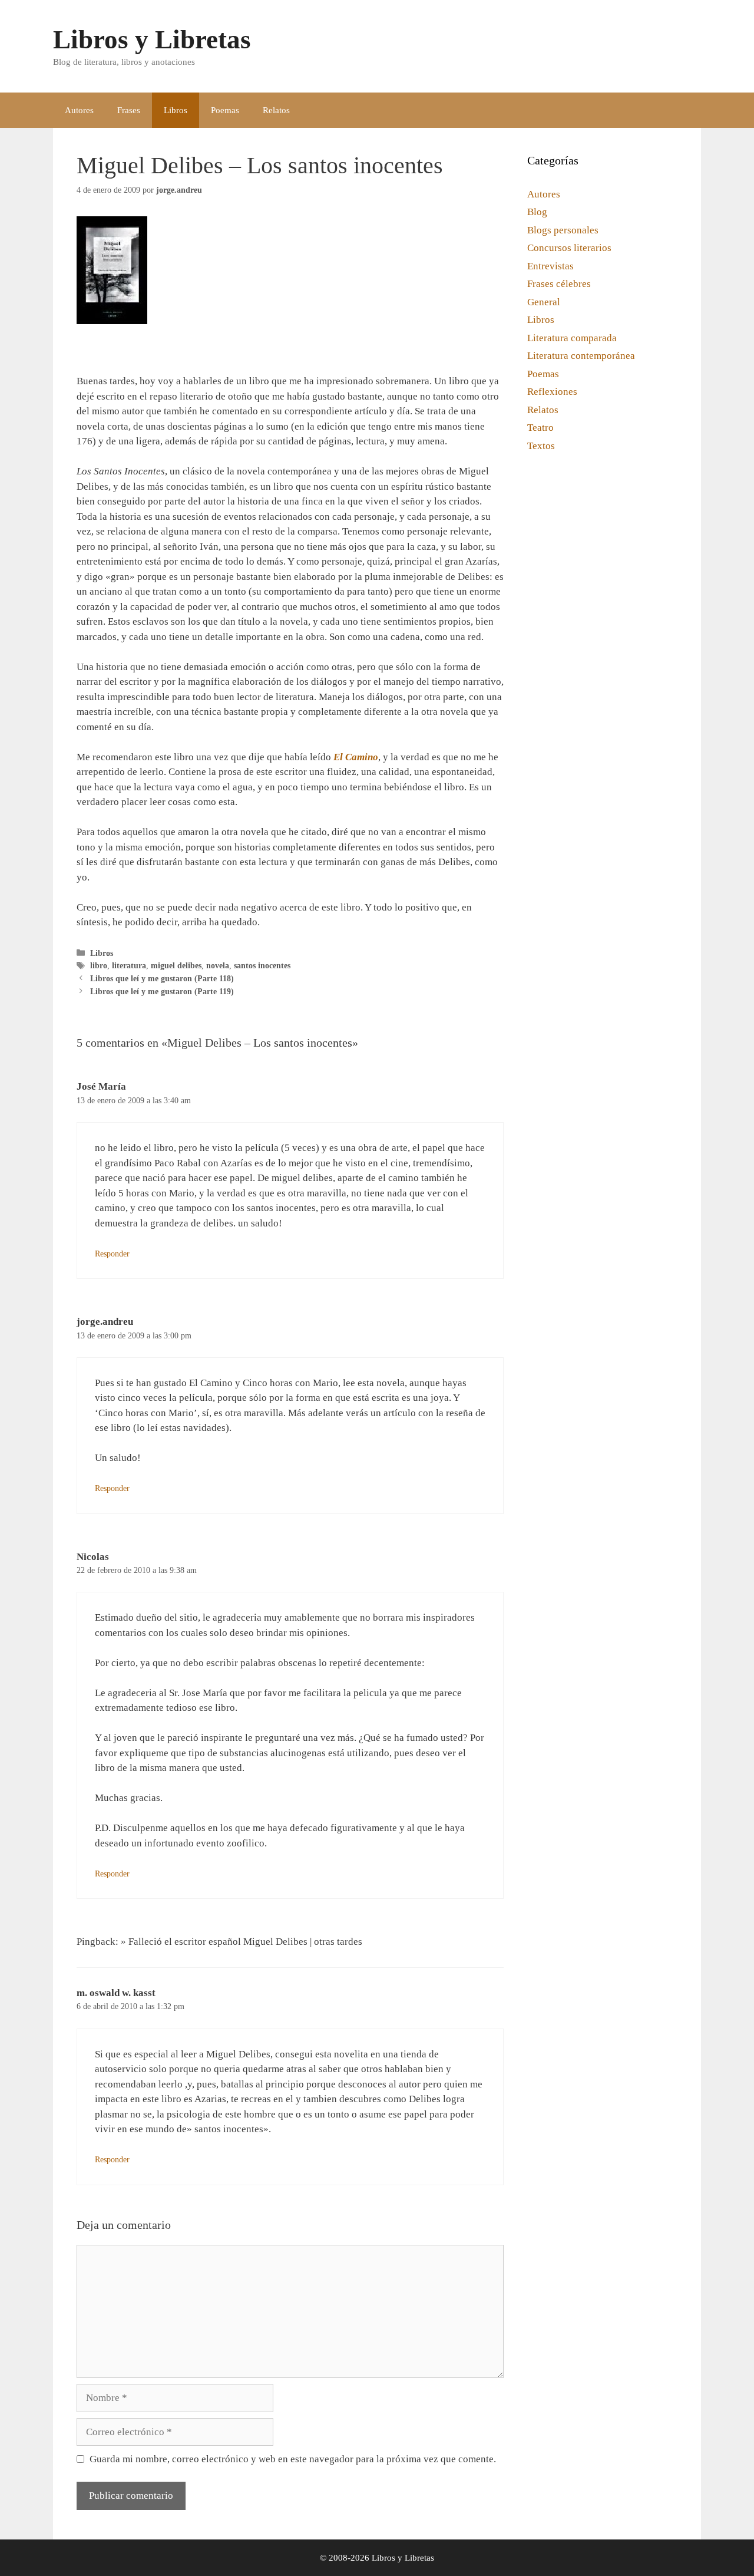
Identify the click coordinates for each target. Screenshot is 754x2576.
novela (217, 965)
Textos (541, 445)
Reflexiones (552, 391)
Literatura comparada (572, 338)
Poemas (225, 110)
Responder (112, 1253)
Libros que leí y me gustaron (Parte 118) (162, 978)
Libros (175, 110)
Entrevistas (550, 266)
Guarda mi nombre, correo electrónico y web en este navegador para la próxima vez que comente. (293, 2459)
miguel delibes (176, 965)
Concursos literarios (569, 247)
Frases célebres (559, 283)
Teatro (540, 427)
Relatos (276, 110)
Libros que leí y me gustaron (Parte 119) (162, 991)
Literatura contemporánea (581, 355)
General (543, 302)
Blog (537, 211)
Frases (128, 110)
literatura (129, 965)
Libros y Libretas (152, 39)
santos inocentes (262, 965)
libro (98, 965)
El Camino (355, 757)
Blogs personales (562, 230)
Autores (79, 110)
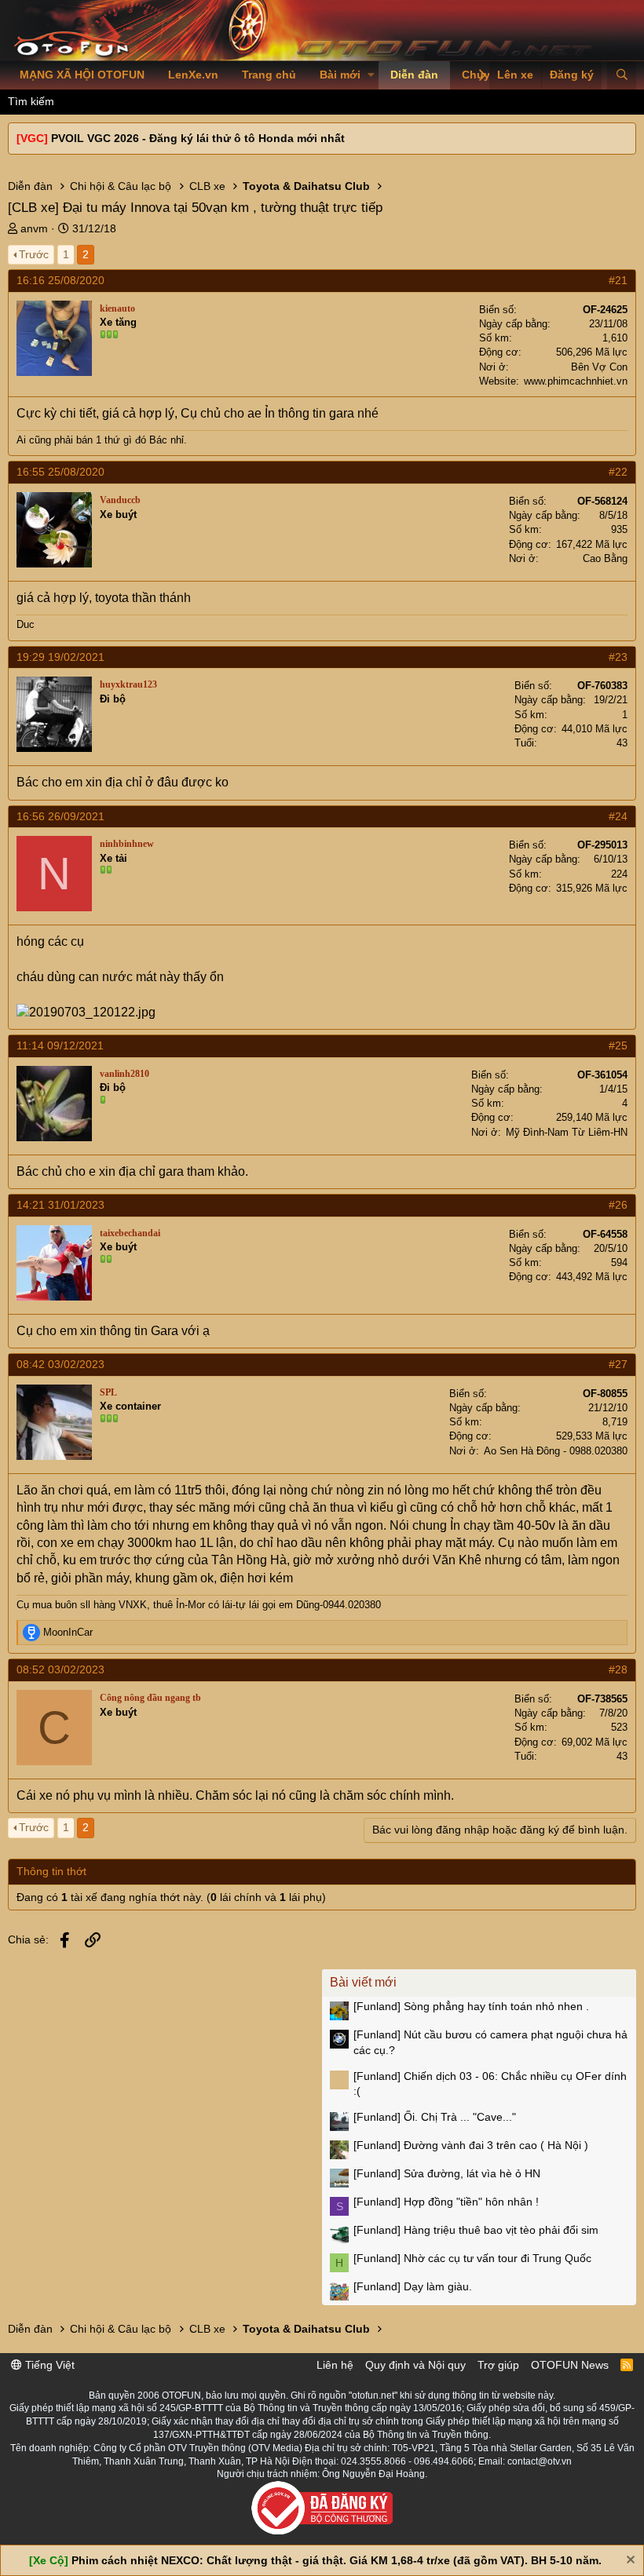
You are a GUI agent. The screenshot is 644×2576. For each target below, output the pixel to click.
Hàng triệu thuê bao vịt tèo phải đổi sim (475, 2230)
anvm (34, 228)
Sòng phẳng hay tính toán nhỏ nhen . (471, 2006)
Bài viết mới (363, 1982)
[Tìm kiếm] (621, 75)
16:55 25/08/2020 (60, 471)
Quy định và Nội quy (415, 2365)
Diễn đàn (414, 74)
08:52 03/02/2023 (60, 1669)
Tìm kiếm (31, 101)
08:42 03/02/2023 (60, 1364)
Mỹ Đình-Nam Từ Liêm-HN (567, 1132)
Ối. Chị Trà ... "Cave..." (434, 2117)
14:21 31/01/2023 (60, 1205)
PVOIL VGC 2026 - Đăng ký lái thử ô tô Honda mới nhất (198, 138)
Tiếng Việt (48, 2365)
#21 (618, 280)
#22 (618, 471)
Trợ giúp (498, 2365)
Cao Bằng (605, 558)
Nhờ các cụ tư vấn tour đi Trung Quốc (472, 2258)
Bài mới (340, 74)
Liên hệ (335, 2365)
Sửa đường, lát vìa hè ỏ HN (446, 2173)
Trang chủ (269, 74)
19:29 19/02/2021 (60, 657)
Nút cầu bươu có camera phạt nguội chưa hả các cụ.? (490, 2042)
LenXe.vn (193, 74)
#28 (618, 1669)
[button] (371, 75)
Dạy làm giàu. (412, 2286)
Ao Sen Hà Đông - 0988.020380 (556, 1451)
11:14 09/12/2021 (60, 1045)
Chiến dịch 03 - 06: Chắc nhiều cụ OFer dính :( (490, 2084)
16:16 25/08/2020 (60, 280)
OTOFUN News (570, 2365)
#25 (618, 1045)
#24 (618, 816)
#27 (618, 1364)
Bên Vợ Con (599, 367)
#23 (618, 657)
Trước (34, 254)
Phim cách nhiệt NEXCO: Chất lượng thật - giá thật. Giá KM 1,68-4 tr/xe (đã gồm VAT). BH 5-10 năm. (336, 2560)
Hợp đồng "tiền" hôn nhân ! (446, 2201)
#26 (618, 1205)
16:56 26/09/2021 (60, 816)
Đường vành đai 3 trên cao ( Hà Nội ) (470, 2145)
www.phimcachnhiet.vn (576, 381)
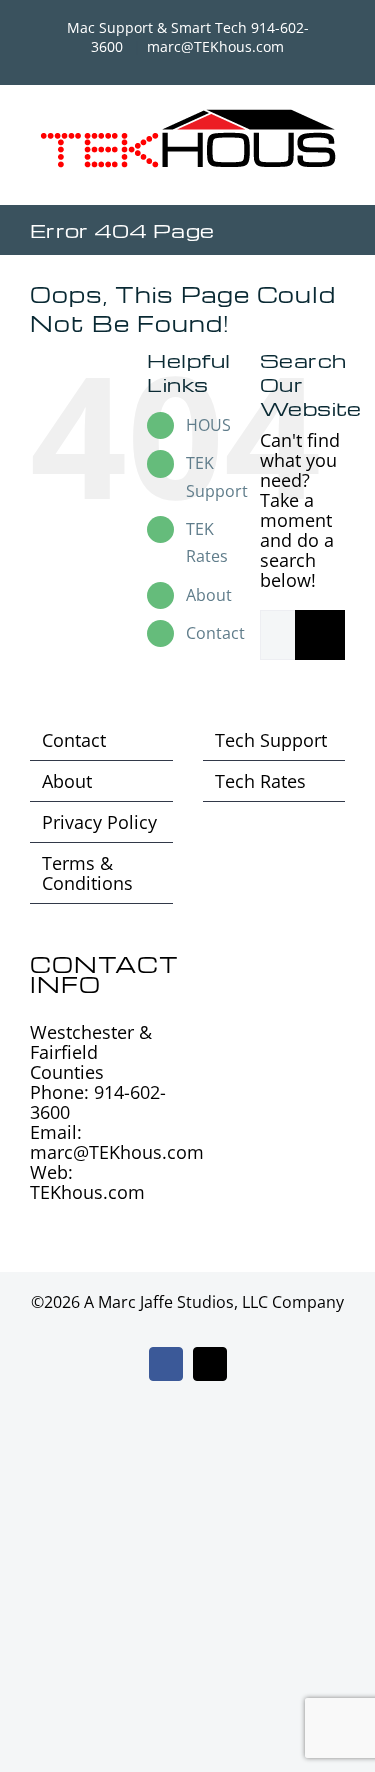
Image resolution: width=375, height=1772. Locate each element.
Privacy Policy (99, 822)
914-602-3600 (98, 1102)
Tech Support (271, 740)
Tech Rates (260, 781)
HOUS (208, 425)
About (209, 595)
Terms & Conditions (87, 873)
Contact (215, 633)
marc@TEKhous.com (215, 46)
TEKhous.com (87, 1192)
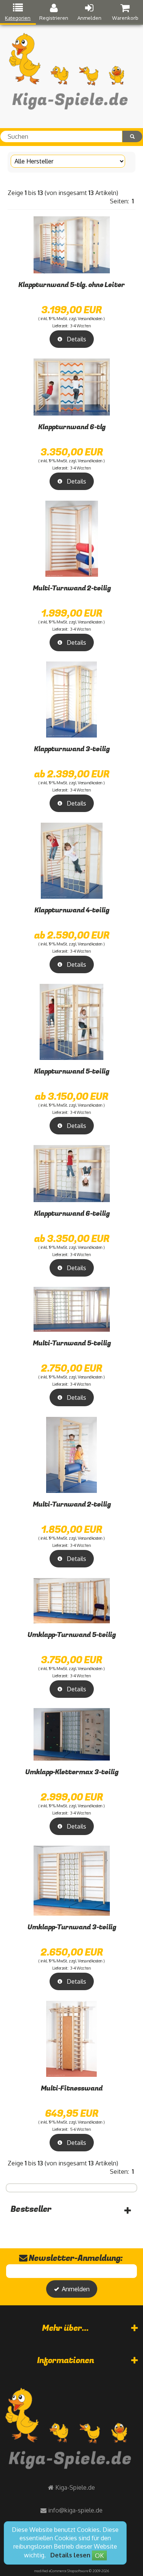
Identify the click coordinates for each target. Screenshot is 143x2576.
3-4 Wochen (80, 325)
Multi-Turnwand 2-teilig (72, 588)
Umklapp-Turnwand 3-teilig (71, 1927)
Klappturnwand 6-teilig (71, 1214)
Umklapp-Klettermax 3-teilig (71, 1772)
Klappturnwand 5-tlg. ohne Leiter (71, 285)
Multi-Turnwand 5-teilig (72, 1343)
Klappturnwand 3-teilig (71, 749)
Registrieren (53, 18)
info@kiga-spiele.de (75, 2510)
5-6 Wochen (80, 2129)
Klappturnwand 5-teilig (71, 1071)
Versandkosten (90, 318)
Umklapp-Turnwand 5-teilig (71, 1635)
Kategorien (18, 18)
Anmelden (89, 18)
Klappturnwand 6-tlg (71, 427)
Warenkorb (125, 18)
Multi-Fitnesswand (72, 2088)
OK (99, 2555)
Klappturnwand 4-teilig (71, 910)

■ **To do**: Set each line of the records down again exactly as it reads. Omit the pictures.

■ **Response below**:
Identify the click coordinates for each target. Screenshot is 754x2576.
novela (217, 965)
Textos (541, 445)
Reflexiones (552, 391)
Literatura comparada (572, 338)
Poemas (225, 110)
Responder (112, 1253)
Libros que leí y me gustaron (Parte 118) (162, 978)
Libros (175, 110)
Entrevistas (550, 266)
Guarda mi nombre, correo electrónico y web en este navegador para la próxima vez que comente. (293, 2459)
miguel delibes (176, 965)
Concursos literarios (569, 247)
Frases célebres (559, 283)
Teatro (540, 427)
Relatos (276, 110)
Libros que leí y me gustaron (Parte 119) (162, 991)
Literatura contemporánea (581, 355)
General (543, 302)
Blog (537, 211)
Frases (128, 110)
literatura (129, 965)
Libros y Libretas (152, 39)
santos inocentes (262, 965)
libro (98, 965)
El Camino (355, 757)
Blogs personales (562, 230)
Autores (79, 110)
You are a GUI agent. The screenshot is 644×2576. For each target below, output the pixel to click.
Hàng triệu thuê bao vịt tèo phải đổi sim (475, 2230)
anvm (34, 228)
Sòng phẳng hay tính toán nhỏ nhen . (471, 2006)
Bài viết mới (363, 1982)
[Tìm kiếm] (621, 75)
16:55 25/08/2020 (60, 471)
Quy định và Nội quy (415, 2365)
Diễn đàn (414, 74)
08:52 03/02/2023 (60, 1669)
Tìm kiếm (31, 101)
08:42 03/02/2023 (60, 1364)
Mỹ Đình-Nam Từ Liêm-HN (567, 1132)
Ối. Chị Trà ... "Cave..." (434, 2117)
14:21 31/01/2023 (60, 1205)
PVOIL VGC 2026 - Đăng ký lái thử ô tô Honda mới nhất (198, 138)
Tiếng Việt (48, 2365)
#21 (618, 280)
#22 (618, 471)
Trợ giúp (498, 2365)
Cao Bằng (605, 558)
Nhờ các cụ tư vấn tour đi Trung Quốc (472, 2258)
Bài mới (340, 74)
Liên hệ (335, 2365)
Sửa đường, lát vìa hè ỏ HN (446, 2173)
Trang chủ (269, 74)
19:29 19/02/2021 (60, 657)
Nút cầu bươu có camera phạt nguội chưa hả các cụ.? (490, 2042)
LenXe.vn (193, 74)
#28 (618, 1669)
[button] (371, 75)
Dạy làm giàu. (412, 2286)
Ao Sen Hà Đông - 0988.020380 (556, 1451)
11:14 09/12/2021 (60, 1045)
Chiến dịch 03 - 06: Chắc nhiều cụ OFer dính :( (490, 2084)
16:16 25/08/2020 (60, 280)
OTOFUN News (570, 2365)
#25 (618, 1045)
#24 (618, 816)
#27 (618, 1364)
Bên Vợ Con (599, 367)
#23 (618, 657)
Trước (34, 254)
Phim cách nhiệt NEXCO: Chất lượng thật - giá thật. Giá KM 1,68-4 tr/xe (đã gồm VAT). BH 5-10 năm. (336, 2560)
Hợp đồng "tiền" hôn nhân ! (446, 2201)
#26 (618, 1205)
16:56 26/09/2021 (60, 816)
Đường vành đai 3 trên cao ( Hà Nội ) (470, 2145)
www.phimcachnhiet.vn (576, 381)
Image resolution: width=375, height=1772. Locate each element.
Privacy Policy (99, 822)
914-602-3600 (98, 1102)
Tech Support (271, 740)
Tech Rates (260, 781)
HOUS (208, 425)
About (209, 595)
Terms & Conditions (87, 873)
Contact (215, 633)
marc@TEKhous.com (215, 46)
TEKhous.com (87, 1192)
Identify the click coordinates for each target. Screenshot is 143x2576.
3-4 Wochen (80, 325)
Multi-Turnwand 2-teilig (72, 588)
Umklapp-Turnwand 3-teilig (71, 1927)
Klappturnwand 6-teilig (71, 1214)
Umklapp-Klettermax 3-teilig (71, 1772)
Klappturnwand 5-tlg. ohne Leiter (71, 285)
Multi-Turnwand 5-teilig (72, 1343)
Klappturnwand 3-teilig (71, 749)
Registrieren (53, 18)
info@kiga-spiele.de (75, 2510)
5-6 Wochen (80, 2129)
Klappturnwand 5-teilig (71, 1071)
Versandkosten (90, 318)
Umklapp-Turnwand 5-teilig (71, 1635)
Kategorien (18, 18)
Anmelden (89, 18)
Klappturnwand 6-tlg (71, 427)
Warenkorb (125, 18)
Multi-Fitnesswand (72, 2088)
OK (99, 2555)
Klappturnwand 4-teilig (71, 910)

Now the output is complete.